Qualcomm turned down a similar deal three weeks ago because it could cost $2 billion. Instead, Qualcomm was reportedly hoping for a $100 million fee plus a future cross-license. (The Bloomberg article claims Qualcomm offered a royalty-free cross-license, which would be dramatically out of character for either Qualcomm or the industry).
For six patents, Broadcom could be making more per CDMA phone than Qualcomm makes (~ 5% of the price) for more than 1,500 patents. Of course, Verizon gives Broadcom another $200 million with which to sue Qualcomm (or perhaps even file more patents that block Qualcomm). (We do not know whether Verizon still has to pay the royalties if Broadcom’s patent claims are somehow dismissed or settled.)
If the Americans bought 143 million new phones last year, then Verizon’s 26% share would sell the 33 million phones in about a year before royalties were paid up. (It might take a little longer because royalties are capped at $50 million/quarter).

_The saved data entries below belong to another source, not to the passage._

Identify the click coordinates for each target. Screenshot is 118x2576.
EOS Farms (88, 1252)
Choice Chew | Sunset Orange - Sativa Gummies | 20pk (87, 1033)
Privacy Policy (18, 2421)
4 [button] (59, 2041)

I’m guessing that Verizon — in a neck-and-neck market share war with the iPhone-equipped AT&T (27% share) — feels this would be a bad time to let its number #1 rival gain an advantage in new handsets and thus customer additions. This shows how much Verizon is willing to pay for certainty. It also means that Verizon no longer has a reason to support Qualcomm’s appeal of the ITC decision.
This is a very dangerous time for Qualcomm: if it loses the ability to charge royalties for firms that hold any 3G or GSM IPR, then it would probably lose the majority of its patent royalties (and as much as half of its net income). Nokia, Broadcom and others are hoping this will happen, and right now Qualcomm’s enemies are more powerful than its allies. For a decade, Qualcomm’s IP business model has counted on having the facts and IP law on its side, but the last year or two has reversed that trend.
Technorati Tags: Broadcom, patent infringement, Qualcomm, Verizon
2 comments:
Your conclusion makes little sense. The dispute and settlement with Verizon has to do with a simple patent affecting battery life. It has nothing to do with QCOM's patent rights for CDMA and absolutely nothing to do with QCOM's patent rights for WCDMA (i.e., GSM 3G). Broadcom cannot enter into the WCDMA arena without a QCOM patent and this settlement gets them no closer. If anything, they lost any leverage to negotiate a royalty license with QCOM for WCDMA. The only downside I see for QCOM is Verizon will now force QCOM to pay for some of the $6 if QCOM wants to keep the relationship (which QCOM was willing to do directly with BRCM anyway). Verizon's lobbying arm will no longer pressure Bush for a veto. Another point to keep in mind is that Verizon only negotiated a 5 quarter license even the patent in question has 3 more years before expiring so Verizon most likely believes a workaround will be in place by then.
Of course I agree that this is just a patent about power consumption and it has limited life. And I agree Verizon will want Qualcomm to make good on some of the royalty, and that it no longer cares who wins the fight.
But Qualcomm (reportedly) rejected paying $6 for every US cellphone. Also, as I read the Verizon detail, their license will be paid up after about 4-5 quarters.
However, there has been some talk that Qualcomm is offering a royalty-free cross-license. This seems contrary to industry practice. Normally if Nokia has 200 patents and Sanyo has 1, then Nokia pays royalties for 1 patent times 300 million phones while Sanyo pays royalty for 200 patents times maybe 5 million phones.
So is Qualcomm offering a royalty-free license? The precedent it would set could destroy their IP business model. I find it hard to believe, but then no one really knows what’s going on behind closed doors.